The big ones the population increase of cities and urban regions reached a record level last year. The population increase in the regions of Helsinki, Tampere, Turku and Kuopio was higher than in five decades. The background of the growth is increased immigration, one of the factors being the home municipality choices of those who came to Finland from Ukraine.

Urban areas make up only five percent of Finland's land area, but about 73 percent of the population lives in them and 80 percent of jobs are located there. In the years 2010–2022, their population increased by approximately 376,000 people.

Urbanization accelerated in the mid-2010s, but at the beginning of the coronavirus pandemic it experienced an arrhythmia. The number of municipalities that benefited from migration doubled, and the migration gains were distributed more evenly across the country than before. The migration losses of rural municipalities decreased. The capital region suffered historic migration losses in internal migration. The migration flows turned to the urban framework areas, the nearby countryside and large cottage and tourist settlements.

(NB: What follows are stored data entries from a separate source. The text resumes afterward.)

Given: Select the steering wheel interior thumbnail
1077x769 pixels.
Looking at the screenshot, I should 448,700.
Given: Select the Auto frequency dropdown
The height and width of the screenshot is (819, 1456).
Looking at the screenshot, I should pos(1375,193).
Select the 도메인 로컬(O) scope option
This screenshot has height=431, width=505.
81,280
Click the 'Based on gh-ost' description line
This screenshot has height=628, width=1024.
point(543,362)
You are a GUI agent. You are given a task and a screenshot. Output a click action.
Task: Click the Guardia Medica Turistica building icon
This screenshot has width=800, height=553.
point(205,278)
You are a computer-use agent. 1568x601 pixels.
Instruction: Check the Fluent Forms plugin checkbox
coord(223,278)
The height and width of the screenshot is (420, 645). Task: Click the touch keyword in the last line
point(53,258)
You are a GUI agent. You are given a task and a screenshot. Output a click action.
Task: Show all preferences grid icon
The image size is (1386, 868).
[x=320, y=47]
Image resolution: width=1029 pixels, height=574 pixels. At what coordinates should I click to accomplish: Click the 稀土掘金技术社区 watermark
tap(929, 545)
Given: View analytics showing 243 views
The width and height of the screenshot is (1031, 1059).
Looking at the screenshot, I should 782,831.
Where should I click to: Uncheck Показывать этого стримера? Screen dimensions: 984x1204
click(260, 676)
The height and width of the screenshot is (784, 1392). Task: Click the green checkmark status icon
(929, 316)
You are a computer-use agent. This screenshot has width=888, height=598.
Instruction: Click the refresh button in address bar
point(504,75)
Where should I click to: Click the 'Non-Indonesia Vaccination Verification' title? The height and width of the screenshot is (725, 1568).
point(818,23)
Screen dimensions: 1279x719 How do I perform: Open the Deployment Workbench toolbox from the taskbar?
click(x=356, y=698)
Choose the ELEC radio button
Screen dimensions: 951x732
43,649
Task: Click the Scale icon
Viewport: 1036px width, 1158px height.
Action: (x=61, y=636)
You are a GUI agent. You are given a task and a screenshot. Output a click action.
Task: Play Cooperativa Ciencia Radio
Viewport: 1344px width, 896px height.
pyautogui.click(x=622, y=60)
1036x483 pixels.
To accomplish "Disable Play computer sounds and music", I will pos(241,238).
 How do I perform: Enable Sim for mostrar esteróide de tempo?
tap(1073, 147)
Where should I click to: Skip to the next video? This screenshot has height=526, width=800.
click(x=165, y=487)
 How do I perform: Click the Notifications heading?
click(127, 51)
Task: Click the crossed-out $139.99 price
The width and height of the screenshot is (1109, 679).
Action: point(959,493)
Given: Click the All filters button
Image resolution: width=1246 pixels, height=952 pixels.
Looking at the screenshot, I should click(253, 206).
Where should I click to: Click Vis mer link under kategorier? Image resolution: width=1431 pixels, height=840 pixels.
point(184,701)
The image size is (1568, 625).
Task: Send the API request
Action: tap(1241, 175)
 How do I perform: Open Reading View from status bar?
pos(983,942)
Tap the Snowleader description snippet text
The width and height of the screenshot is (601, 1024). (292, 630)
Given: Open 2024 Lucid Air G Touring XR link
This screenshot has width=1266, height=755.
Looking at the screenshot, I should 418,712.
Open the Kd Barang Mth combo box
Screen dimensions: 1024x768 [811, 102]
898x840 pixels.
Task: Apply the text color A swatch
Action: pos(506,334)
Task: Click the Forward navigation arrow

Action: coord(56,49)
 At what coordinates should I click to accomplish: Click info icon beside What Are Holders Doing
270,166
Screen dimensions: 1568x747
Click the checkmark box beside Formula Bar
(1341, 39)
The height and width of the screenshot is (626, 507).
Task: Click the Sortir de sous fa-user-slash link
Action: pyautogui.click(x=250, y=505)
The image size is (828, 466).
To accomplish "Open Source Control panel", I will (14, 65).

As a result of the pandemic, hybrid work and location-independent working became more common and digitization progressed permanently, but the changes in regional development and choices related to place of residence remained temporary. In 2023, we returned to the career before the corona crisis. Population growth and migration gains are again focused on large urban areas, despite the fact that remote work gives more and more people great freedom to choose their place of residence.

Urbanization and the acceleration of concentration is based on three different trends: metropolitanization, suburbanization and internationalization.

The appeal of big cities is increased by hard and soft factors. Hard attraction factors are related to, among other things, wide-ranging job, training and service offerings as well as future opportunities, soft attraction factors to events and experiences, atmosphere and comforts perceived as urban.

Suburbanization is increased by the fact that young adults and families with children prioritize housing and a comfortable living and living environment. Drivers for choosing a place to live are, for example, the price of housing, space and spaciousness, good connections, remote work opportunities, health and perceived safety.

At the beginning of the pandemic, urbanization experienced a dysrhythmia.

However, urbanization in the 2020s is above all internationalization. The growth of cities is based on increased immigration, especially in the capital region but also in other big cities. The phenomenon can also be seen in the fact that, when moving from their first place of residence in Finland, immigrants seek large population centers.

The big ones alongside the growth of urban areas, there are still indications of migration from large cities to smaller and rural areas, which became more common during the pandemic. Large tourist centers, especially in Lapland, benefit from these counterflows of migrants.

However, the direction of urbanization and concentration development did not change after the temporary disruption caused by the corona crisis. What is new is that you no longer necessarily have to move to cities for work and live there expensively, if you have the option to choose otherwise or to work remotely.

The pandemic might even have been a tipping point, after which cities are considered even more attractive. Those who do not have to go there but want to live in the city because of its inherent attraction and holding power stay or move to cities.

In cities the growth of the population and housing estates is high, but new housing construction projects are at a standstill. If the situation continues to be similar, the challenge of urbanization may once again be the adequacy of housing production.

The key question is how big cities prepare for a significant increase in population and especially immigration. Now we should not drift into a similar dead end as in the growth pressures of the great migration of the 1960s and the turn of the 1970s.

Timo Aro is the research director of the City of Turku.

Guest pens are speeches by experts that have been selected by the editorial board of HS to be published. The opinions expressed in guest pens are the authors' own views, not HS's positions. Writing instructions: www.hs.fi/vieraskyna/.